Calculating true RMS current

A rough guild
convert
RMS to Peak is 1.414
peak to RMS is .707

This is where meters that are not true RMS go wrong: they essentially measure the peak voltage and display "RMS" based off a similar calculation. That's only accurate when measuring a pure sine wave. With dirty power or a dimmer at anything other than full (without any voltage regulation), the number it gives you is meaningless and not directly related to the actual RMS value.
 
This is where meters that are not true RMS go wrong: they essentially measure the peak voltage and display "RMS" based off a similar calculation. That's only accurate when measuring a pure sine wave. With dirty power or a dimmer at anything other than full (without any voltage regulation), the number it gives you is meaningless and not directly related to the actual RMS value.
Most non-true-RMS meters measure the average voltage (rather than the peak voltage), and scale that to give the RMS equivalent assuming a sine wave. The general concept is the same, in so far as the displayed value is only correct for a very few select waveforms, and incorrect to various degrees for any other ones. (Of course, for a given specific waveform, the relationship between displayed values and the actual RMS value is consistent, but to use that fact you have to know in advance what the waveform is and what conversion factor it requires.)
 
I think most (decent) switch mode power supplies these days have some form of power factor correction built-in, as I believe is required by many certifications/codes. For ones that do, the current waveforms for the supply will be approximately sinusoidal, and the neutral currents well-behaved.

The Source 4 Series 2 Lustr, for one example I chose more or less random, has a claimed power consumption of 167W, and a current consumption of 1.44A at 120V, giving an apparent power of 172.8 VA, and a power factor of 96%. That's really close to being a purely resistive load so far as the AC supply is concerned.
 
Power factor is not the issue, the issue is that switch mode supplies tend to draw more current at the peak of the waveform and this will lead to higher neutral currents, so has anyone with a large LED rig actually measured it.
 
Power factor is not the issue, the issue is that switch mode supplies tend to draw more current at the peak of the waveform and this will lead to higher neutral currents, so has anyone with a large LED rig actually measured it.
Consuming excess current at the peak of the waveform will necessarily lead to a poorer power factor. Switch mode power supplies without power factor correction have pretty poor power factors due to the peaky nature of their current consumption, and power factor correction works by smoothing out the current peaks--either through the use of passive components such as a filter inductor, or (far more commonly these days) by having an active device modulate the incoming line current throughout the AC cycle, forcing it to be a nice sine wave that is in phase with the line voltage.

• • •

*OBJECTIVE*: Please quote the thread on true RMS current word for word, starting at "I think most" and ending at "supply is concerned.". The lines after the thread on true RMS current are separate material, unrelated to it.

*PROVIDED DATA*:
• • •

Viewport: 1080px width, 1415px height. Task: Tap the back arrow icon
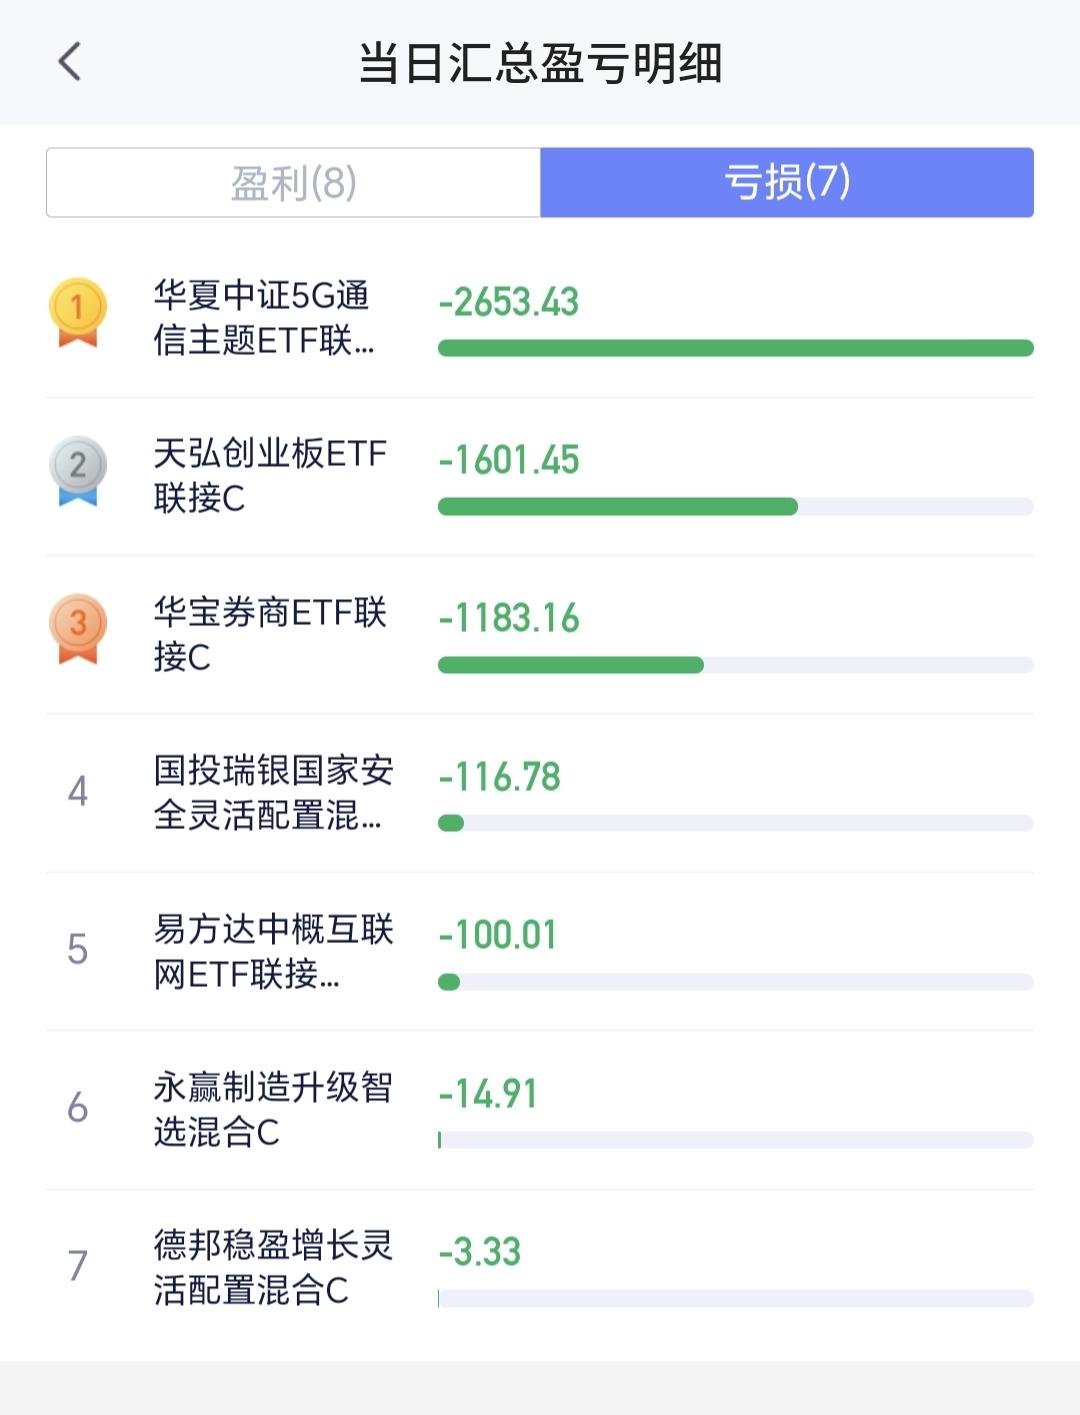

• • •

*THE SOLUTION*:
I think most (decent) switch mode power supplies these days have some form of power factor correction built-in, as I believe is required by many certifications/codes. For ones that do, the current waveforms for the supply will be approximately sinusoidal, and the neutral currents well-behaved.

The Source 4 Series 2 Lustr, for one example I chose more or less random, has a claimed power consumption of 167W, and a current consumption of 1.44A at 120V, giving an apparent power of 172.8 VA, and a power factor of 96%. That's really close to being a purely resistive load so far as the AC supply is concerned.